North Lake Tahoe Bonanza
Book Examines Mystery Disease
Patrick McCartney
A non-fiction book to be published today about chronic fatigue syndrome will relive an episode many Incline Village residents have tried to forget.
Osler’s Web, written by New York freelance journalist Hillary Johnson chronicles the personal stories of residents in Incline Village and elsewhere who came down with a mysterious malady in the mid-1980s that mystified the medical profession.
When reports of a mysterious illness began surfacing in Incline more than a decade ago, a bitter debate erupted between residents fearful of an epidemic and a skeptical tourism industry that viewed the reports as harmful to the area’s businesses.

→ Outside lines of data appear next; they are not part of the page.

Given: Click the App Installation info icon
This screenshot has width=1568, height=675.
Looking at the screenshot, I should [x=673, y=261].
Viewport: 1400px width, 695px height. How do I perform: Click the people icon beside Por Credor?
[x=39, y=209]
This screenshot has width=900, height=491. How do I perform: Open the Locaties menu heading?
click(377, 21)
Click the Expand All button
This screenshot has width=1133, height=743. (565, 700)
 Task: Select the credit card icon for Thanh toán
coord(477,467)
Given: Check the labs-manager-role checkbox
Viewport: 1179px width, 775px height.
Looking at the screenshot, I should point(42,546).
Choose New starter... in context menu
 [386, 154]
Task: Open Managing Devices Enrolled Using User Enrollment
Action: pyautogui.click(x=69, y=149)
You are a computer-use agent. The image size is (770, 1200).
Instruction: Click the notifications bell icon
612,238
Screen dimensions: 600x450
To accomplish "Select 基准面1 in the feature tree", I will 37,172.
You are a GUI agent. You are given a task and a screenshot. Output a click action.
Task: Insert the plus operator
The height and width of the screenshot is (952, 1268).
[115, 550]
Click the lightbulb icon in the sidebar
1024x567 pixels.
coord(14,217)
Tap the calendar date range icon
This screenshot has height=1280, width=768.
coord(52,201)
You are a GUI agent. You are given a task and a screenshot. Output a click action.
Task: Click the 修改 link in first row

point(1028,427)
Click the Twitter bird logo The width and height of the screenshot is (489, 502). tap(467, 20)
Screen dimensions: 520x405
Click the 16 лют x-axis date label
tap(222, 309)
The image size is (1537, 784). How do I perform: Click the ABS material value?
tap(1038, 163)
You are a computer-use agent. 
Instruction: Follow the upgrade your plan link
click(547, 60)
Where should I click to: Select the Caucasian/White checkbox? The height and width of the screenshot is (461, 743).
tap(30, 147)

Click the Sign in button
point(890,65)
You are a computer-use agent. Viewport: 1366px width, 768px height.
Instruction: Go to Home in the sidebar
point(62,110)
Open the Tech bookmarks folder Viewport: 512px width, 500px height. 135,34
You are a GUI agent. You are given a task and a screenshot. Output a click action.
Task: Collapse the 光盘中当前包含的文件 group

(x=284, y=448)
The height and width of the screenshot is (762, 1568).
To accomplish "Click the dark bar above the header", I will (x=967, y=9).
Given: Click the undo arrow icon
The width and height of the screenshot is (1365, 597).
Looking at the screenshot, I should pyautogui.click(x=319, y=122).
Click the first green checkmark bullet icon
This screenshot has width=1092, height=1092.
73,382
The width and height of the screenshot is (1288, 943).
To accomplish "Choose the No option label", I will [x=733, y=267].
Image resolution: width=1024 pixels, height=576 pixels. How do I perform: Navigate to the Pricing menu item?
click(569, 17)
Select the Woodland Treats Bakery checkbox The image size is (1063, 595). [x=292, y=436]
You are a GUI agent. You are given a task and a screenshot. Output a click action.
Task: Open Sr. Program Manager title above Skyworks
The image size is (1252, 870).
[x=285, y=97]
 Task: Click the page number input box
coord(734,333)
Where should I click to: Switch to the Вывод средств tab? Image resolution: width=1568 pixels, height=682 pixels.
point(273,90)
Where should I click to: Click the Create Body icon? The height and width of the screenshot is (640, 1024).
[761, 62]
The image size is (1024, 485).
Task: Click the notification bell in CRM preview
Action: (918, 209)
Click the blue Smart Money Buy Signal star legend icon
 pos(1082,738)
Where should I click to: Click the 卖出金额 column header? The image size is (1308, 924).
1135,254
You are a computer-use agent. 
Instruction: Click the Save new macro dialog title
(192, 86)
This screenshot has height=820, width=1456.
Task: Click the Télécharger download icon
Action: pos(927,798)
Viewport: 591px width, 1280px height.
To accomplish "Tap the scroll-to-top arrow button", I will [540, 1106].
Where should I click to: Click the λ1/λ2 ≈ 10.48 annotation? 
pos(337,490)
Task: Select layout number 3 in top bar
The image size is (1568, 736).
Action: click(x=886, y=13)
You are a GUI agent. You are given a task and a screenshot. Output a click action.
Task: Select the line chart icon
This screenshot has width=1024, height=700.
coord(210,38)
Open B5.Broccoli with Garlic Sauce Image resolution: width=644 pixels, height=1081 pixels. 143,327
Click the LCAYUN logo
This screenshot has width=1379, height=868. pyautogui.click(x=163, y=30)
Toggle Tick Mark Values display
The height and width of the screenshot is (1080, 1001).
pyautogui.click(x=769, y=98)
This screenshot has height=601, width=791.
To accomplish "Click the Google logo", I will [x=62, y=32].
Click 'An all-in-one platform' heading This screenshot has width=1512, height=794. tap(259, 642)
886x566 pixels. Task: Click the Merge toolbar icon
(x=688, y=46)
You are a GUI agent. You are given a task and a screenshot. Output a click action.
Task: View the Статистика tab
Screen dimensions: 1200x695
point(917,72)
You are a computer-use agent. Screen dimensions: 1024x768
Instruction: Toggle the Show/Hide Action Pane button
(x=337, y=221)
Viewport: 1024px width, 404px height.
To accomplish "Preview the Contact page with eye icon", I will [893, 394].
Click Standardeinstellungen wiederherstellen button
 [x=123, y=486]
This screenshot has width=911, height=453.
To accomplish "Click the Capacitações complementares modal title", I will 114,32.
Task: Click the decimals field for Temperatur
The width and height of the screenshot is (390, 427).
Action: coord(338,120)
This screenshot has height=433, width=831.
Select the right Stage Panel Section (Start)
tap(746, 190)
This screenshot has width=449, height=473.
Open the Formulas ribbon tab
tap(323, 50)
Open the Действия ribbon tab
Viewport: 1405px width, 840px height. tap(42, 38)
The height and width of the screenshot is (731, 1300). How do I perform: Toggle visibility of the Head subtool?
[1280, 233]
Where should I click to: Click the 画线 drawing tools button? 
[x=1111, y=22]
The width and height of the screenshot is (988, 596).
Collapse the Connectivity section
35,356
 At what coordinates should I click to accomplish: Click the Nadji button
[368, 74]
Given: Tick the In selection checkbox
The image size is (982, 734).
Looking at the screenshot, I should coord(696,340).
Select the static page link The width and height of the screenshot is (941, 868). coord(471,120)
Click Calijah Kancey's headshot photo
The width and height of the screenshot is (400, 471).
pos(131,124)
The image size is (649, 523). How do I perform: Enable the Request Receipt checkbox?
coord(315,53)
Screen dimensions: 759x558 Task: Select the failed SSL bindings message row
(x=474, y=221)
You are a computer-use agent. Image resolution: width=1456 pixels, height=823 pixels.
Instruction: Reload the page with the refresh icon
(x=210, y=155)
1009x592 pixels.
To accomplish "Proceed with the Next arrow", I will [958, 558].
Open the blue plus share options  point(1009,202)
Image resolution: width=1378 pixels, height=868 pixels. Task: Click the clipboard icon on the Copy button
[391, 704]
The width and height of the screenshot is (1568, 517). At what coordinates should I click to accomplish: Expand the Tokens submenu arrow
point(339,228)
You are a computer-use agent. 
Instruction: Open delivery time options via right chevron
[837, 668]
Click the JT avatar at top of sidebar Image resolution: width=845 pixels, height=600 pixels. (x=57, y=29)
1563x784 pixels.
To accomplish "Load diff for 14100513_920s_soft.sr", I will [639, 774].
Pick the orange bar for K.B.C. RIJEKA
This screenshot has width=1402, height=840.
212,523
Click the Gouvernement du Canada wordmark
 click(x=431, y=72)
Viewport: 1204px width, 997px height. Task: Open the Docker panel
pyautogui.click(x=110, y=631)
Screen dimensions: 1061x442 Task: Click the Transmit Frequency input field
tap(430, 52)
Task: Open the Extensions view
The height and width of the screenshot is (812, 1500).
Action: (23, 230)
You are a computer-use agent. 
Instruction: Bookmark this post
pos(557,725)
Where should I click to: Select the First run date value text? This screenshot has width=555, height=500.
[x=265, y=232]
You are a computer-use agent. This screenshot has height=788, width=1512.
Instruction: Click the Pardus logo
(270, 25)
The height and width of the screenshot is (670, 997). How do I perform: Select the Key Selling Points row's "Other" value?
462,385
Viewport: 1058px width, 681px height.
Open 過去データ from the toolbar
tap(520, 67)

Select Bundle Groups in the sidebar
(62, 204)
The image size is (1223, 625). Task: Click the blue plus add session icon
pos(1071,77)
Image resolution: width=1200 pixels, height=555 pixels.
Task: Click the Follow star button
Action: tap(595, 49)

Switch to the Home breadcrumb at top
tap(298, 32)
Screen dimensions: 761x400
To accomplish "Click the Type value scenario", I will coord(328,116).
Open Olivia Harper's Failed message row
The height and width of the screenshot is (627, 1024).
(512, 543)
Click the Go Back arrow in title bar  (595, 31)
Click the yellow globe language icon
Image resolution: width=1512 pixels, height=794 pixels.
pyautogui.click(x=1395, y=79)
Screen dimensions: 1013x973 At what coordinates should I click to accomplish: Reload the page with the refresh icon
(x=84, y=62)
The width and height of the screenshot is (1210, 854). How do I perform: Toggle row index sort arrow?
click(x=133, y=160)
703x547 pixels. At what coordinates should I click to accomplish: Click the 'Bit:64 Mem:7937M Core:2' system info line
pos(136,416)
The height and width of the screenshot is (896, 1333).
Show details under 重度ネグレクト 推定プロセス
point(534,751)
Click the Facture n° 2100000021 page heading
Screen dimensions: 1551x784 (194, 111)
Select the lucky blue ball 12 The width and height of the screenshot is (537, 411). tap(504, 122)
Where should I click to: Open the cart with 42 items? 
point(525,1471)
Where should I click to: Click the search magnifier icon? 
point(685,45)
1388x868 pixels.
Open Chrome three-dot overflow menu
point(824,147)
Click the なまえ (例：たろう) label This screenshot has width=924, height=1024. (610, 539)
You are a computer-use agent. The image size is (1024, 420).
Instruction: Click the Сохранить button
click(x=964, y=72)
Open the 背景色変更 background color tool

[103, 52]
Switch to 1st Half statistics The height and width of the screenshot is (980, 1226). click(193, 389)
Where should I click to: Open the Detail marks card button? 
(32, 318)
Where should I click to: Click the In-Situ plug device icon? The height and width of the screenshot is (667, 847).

The illness, known as Chronic Fatigue and Immune Dysfunction Syndrome or CFIDS, seemingly popped up overnight in Incline, Truckee and Yerington. Similar outbreaks or clusters were reported across the country, from Key West to Beverly Hills.
Johnson’s book also relates the quest by medical researchers to come to grips with an illness whose symptoms were debilitating, but which standard diagnostic tests were unable to define. To this day, some in the medical profession, including policy makers at the Centers for Disease Control, view the condition more as psychosomatic than physical.
Osler’s Web credits Incline internists Dan Peterson and Paul Cheney with linking the syndrome’s diverse symptoms with an underlying condition that interfered with the body’s immune system. The pair proposed that the baffling illness, which was characterized by debilitating fatigue and intellectual dysfunction, was caused by an elusive virus.
The book also describes the criticism leveled at the two Incline physicians by nervous members of the area’s business community. “Peterson and Cheney were tortured unfairly. It was difficult for Incline Village because so much of its economy is based on the success of the tourism industry,” Johnson said in an interview from her New York home. Like many of the people she describes in Osler’s Web, Johnson also has chronic fatigue syndrome. “Incline Village suffered as a community because it was frequently portrayed as an epicenter, whereas there was a pervasive national problem and there remains one.”
Johnson details the intricate in-fighting between medical researchers that has paralyzed major funding for the study of the disease. The struggle for credibility in the study of chronic fatigue is summed up in the subtitle of Osler’s Web: Inside the Labyrinth of the Chronic Fatigue Syndrome Epidemic.
She painstakingly documents the circumstances surrounding the illness, suggesting that the disease may be transmitted more easily that some other infectious diseases, especially compared to AIDS.